### Material for this exercise
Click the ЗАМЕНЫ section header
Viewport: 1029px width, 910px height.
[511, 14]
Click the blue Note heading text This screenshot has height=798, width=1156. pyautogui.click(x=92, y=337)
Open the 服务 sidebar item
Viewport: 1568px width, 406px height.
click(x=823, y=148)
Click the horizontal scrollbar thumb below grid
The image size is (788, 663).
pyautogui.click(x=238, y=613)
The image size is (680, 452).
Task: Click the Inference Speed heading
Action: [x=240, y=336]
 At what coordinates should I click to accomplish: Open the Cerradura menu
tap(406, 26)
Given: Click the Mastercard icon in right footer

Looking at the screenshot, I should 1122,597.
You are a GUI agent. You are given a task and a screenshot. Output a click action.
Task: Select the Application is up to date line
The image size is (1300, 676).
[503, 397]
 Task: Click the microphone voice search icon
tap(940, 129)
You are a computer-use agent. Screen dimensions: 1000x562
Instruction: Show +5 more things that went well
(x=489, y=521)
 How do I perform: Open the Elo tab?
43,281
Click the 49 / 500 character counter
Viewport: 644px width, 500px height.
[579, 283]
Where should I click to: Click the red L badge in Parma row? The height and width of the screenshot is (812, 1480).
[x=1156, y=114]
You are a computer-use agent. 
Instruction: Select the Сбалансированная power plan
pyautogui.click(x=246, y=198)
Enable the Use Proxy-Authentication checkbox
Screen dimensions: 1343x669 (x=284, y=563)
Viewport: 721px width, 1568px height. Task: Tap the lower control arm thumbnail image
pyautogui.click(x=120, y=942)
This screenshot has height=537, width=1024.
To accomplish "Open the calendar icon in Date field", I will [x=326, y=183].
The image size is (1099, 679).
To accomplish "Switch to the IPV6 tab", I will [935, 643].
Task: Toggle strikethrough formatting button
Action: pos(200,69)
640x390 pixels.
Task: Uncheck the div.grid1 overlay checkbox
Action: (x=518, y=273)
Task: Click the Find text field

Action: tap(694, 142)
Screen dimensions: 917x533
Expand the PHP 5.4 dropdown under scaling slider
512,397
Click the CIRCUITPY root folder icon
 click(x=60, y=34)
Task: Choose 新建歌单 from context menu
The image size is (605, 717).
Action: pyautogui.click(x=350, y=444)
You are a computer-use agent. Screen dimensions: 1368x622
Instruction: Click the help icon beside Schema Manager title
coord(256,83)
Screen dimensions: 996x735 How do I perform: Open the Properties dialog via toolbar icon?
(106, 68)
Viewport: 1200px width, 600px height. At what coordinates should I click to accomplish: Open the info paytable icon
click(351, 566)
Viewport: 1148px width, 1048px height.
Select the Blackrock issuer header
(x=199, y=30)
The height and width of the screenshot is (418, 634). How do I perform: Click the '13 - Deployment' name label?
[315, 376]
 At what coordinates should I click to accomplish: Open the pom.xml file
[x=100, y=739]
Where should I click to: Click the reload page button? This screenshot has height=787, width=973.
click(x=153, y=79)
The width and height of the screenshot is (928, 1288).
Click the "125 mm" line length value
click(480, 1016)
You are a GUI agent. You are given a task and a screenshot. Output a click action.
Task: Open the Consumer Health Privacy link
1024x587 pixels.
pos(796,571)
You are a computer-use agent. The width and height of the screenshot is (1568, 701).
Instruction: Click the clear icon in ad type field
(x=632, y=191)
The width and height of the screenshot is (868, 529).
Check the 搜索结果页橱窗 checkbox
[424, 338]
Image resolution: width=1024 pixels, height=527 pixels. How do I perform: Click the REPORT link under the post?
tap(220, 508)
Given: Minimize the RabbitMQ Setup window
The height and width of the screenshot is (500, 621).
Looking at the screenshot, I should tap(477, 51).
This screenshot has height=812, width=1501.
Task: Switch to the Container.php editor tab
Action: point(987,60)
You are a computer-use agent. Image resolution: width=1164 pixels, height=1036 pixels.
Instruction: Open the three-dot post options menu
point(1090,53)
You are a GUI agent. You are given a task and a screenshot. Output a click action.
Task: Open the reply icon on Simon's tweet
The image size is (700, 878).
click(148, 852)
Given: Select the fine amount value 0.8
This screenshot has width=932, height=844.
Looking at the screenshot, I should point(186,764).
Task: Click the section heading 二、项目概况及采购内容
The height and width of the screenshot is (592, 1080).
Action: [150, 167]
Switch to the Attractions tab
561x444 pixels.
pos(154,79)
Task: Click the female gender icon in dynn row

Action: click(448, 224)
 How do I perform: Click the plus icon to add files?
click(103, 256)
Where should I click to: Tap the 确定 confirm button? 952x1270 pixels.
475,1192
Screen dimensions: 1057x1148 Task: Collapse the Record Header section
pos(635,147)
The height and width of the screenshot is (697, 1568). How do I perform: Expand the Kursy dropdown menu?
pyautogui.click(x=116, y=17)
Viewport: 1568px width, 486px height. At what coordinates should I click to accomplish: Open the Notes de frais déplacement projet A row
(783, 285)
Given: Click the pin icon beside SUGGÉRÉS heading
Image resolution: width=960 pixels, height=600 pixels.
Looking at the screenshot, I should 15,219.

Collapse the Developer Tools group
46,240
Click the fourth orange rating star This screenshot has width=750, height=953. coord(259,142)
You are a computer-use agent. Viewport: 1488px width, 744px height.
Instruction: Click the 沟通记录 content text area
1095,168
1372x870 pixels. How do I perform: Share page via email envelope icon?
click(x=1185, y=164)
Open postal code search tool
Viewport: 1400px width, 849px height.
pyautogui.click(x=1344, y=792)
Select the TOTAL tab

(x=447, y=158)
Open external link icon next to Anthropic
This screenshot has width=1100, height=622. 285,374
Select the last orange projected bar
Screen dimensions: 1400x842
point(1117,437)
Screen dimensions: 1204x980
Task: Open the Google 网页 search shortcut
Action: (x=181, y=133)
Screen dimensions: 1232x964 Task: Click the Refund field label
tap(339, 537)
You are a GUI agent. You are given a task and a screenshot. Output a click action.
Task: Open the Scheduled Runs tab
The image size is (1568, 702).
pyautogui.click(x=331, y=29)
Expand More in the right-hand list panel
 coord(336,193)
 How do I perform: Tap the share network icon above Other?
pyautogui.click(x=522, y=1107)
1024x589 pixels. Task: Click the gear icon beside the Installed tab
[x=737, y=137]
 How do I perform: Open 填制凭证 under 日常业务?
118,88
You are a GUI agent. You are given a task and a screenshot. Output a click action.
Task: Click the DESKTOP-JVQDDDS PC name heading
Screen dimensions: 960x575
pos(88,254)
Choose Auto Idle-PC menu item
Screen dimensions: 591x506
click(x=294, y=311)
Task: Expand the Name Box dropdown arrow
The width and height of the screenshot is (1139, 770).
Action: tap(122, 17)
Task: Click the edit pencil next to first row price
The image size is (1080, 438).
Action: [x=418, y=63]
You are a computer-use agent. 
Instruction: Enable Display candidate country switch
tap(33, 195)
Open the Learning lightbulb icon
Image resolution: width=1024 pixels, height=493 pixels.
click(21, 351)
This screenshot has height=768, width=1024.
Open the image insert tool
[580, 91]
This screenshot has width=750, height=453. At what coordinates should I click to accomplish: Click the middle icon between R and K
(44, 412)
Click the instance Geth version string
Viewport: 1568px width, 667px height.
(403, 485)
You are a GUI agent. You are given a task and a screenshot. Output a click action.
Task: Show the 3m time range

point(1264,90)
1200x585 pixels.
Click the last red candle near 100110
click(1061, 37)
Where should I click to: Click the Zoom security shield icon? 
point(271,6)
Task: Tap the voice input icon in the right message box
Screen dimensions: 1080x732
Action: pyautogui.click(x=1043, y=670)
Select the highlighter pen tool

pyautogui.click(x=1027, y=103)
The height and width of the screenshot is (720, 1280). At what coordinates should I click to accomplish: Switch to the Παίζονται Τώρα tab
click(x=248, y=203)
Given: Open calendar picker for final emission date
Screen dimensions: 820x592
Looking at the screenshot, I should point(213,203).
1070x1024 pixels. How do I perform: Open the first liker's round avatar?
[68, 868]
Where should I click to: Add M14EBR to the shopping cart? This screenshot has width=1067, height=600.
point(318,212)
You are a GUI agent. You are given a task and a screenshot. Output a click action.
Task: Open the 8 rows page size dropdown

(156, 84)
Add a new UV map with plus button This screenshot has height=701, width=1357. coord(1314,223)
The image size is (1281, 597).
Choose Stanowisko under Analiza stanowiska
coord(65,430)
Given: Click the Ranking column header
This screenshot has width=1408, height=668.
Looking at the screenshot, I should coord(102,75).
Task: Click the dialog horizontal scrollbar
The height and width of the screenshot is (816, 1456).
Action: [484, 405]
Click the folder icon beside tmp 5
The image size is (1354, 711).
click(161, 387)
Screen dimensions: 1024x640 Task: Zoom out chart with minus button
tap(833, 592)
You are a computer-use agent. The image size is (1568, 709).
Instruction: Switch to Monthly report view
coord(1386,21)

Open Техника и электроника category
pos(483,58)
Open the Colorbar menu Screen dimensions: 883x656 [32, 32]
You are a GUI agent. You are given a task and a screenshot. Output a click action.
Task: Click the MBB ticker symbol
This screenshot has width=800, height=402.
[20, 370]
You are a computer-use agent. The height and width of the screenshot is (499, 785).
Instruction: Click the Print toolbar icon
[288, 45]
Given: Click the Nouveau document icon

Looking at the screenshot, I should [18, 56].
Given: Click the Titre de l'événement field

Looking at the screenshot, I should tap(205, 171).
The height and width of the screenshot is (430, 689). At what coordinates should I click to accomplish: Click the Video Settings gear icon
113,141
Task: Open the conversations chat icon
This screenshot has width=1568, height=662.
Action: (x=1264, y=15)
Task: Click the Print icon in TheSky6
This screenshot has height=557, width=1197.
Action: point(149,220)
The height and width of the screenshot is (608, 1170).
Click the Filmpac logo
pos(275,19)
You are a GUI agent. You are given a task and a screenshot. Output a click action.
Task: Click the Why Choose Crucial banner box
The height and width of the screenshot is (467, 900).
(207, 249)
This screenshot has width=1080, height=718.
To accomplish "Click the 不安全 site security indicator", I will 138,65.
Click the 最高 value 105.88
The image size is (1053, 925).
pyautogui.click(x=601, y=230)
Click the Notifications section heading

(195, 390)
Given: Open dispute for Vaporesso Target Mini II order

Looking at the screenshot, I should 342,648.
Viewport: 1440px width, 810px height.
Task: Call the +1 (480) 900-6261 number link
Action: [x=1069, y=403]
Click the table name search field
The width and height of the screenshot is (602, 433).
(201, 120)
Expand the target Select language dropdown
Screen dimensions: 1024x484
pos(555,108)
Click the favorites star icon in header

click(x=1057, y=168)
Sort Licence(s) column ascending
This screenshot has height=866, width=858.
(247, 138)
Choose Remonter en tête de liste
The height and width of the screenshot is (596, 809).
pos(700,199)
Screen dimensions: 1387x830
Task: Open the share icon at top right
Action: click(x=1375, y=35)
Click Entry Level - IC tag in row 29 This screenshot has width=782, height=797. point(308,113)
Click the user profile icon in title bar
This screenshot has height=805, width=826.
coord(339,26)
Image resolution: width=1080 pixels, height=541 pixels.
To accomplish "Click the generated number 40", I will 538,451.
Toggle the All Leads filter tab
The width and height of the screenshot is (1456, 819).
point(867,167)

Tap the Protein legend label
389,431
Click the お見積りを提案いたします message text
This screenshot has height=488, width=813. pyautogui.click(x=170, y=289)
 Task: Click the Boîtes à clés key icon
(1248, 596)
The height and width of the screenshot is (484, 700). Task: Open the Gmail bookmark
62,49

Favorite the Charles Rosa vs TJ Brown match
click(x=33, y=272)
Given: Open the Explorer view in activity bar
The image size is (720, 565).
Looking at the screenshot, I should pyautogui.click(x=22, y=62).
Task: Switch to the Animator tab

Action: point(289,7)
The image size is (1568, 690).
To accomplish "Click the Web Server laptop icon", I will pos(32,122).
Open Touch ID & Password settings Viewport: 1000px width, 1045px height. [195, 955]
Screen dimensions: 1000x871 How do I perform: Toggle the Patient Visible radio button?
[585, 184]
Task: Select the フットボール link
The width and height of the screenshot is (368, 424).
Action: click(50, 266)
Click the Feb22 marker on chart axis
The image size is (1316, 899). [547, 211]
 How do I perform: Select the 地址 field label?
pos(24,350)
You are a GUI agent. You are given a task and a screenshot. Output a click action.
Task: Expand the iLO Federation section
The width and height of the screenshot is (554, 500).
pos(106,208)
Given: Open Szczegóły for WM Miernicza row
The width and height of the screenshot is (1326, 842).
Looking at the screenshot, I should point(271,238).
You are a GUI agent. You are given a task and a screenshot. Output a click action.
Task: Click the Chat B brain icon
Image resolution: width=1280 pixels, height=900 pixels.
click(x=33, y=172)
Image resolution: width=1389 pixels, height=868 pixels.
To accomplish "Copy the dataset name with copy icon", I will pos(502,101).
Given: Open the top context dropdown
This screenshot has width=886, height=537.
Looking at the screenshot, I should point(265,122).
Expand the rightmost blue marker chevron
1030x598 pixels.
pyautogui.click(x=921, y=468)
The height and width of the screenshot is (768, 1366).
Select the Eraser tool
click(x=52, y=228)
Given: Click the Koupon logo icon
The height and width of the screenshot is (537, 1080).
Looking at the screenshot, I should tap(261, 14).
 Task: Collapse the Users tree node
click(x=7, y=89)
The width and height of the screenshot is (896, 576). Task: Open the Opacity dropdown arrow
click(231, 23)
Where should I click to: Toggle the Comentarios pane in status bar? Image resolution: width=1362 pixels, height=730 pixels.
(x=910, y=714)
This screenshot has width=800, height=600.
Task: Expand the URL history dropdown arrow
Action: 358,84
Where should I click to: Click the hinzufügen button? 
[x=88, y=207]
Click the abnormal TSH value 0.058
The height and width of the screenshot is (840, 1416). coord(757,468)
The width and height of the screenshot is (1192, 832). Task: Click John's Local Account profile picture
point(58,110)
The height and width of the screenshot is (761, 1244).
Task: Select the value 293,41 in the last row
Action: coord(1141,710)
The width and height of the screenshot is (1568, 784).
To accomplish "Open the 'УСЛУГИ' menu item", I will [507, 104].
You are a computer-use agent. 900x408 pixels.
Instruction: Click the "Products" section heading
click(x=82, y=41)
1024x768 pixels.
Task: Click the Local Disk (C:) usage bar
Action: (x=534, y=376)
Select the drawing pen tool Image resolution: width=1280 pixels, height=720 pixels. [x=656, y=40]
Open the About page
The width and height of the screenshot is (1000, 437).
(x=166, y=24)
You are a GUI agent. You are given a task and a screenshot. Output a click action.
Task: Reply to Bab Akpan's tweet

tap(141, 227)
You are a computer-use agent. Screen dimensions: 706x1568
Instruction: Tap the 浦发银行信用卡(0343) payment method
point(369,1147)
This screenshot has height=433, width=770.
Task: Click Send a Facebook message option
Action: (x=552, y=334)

### The task
Reproduce only this range: the first line of the data above through the line with "The image size is (1099, 679).", both included, exactly as written.

### Answer to this task
Click the ЗАМЕНЫ section header
Viewport: 1029px width, 910px height.
[511, 14]
Click the blue Note heading text This screenshot has height=798, width=1156. pyautogui.click(x=92, y=337)
Open the 服务 sidebar item
Viewport: 1568px width, 406px height.
click(x=823, y=148)
Click the horizontal scrollbar thumb below grid
The image size is (788, 663).
pyautogui.click(x=238, y=613)
The image size is (680, 452).
Task: Click the Inference Speed heading
Action: [x=240, y=336]
 At what coordinates should I click to accomplish: Open the Cerradura menu
tap(406, 26)
Given: Click the Mastercard icon in right footer

Looking at the screenshot, I should 1122,597.
You are a GUI agent. You are given a task and a screenshot. Output a click action.
Task: Select the Application is up to date line
The image size is (1300, 676).
[503, 397]
 Task: Click the microphone voice search icon
tap(940, 129)
You are a computer-use agent. Screen dimensions: 1000x562
Instruction: Show +5 more things that went well
(x=489, y=521)
 How do I perform: Open the Elo tab?
43,281
Click the 49 / 500 character counter
Viewport: 644px width, 500px height.
[579, 283]
Where should I click to: Click the red L badge in Parma row? The height and width of the screenshot is (812, 1480).
[x=1156, y=114]
You are a computer-use agent. 
Instruction: Select the Сбалансированная power plan
pyautogui.click(x=246, y=198)
Enable the Use Proxy-Authentication checkbox
Screen dimensions: 1343x669 (x=284, y=563)
Viewport: 721px width, 1568px height. Task: Tap the lower control arm thumbnail image
pyautogui.click(x=120, y=942)
This screenshot has height=537, width=1024.
To accomplish "Open the calendar icon in Date field", I will [x=326, y=183].
The image size is (1099, 679).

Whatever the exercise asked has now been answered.